→ Problem: Would you copy the entries that follow exactly, leaving out every picture?

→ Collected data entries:
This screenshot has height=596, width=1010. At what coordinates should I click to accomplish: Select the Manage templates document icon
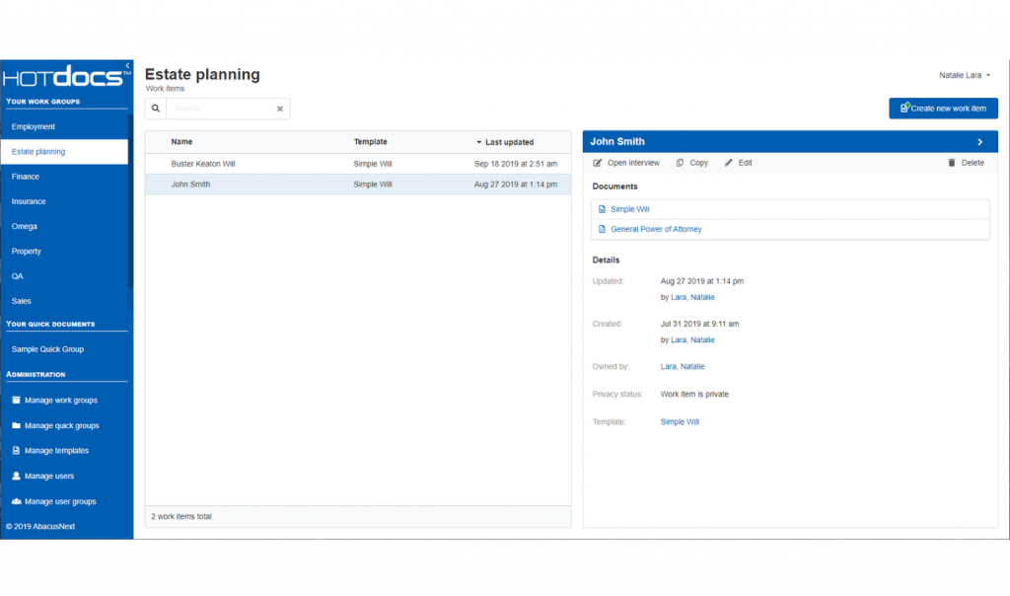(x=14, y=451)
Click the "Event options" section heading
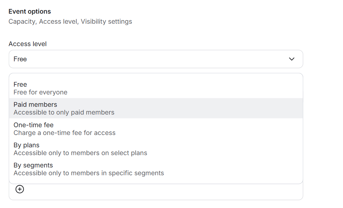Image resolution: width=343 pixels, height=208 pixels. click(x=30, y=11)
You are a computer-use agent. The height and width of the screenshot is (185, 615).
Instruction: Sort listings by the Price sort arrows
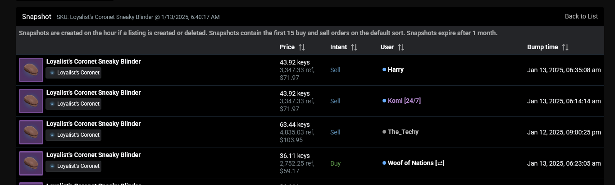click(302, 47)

→ Response area:
This screenshot has height=596, width=1010. At what coordinates should I click to accomplish: Select the Manage templates document icon
(x=14, y=451)
Click the "Event options" section heading
Image resolution: width=343 pixels, height=208 pixels. click(x=30, y=11)
You are a computer-use agent. The height and width of the screenshot is (185, 615).
Instruction: Sort listings by the Price sort arrows
click(302, 47)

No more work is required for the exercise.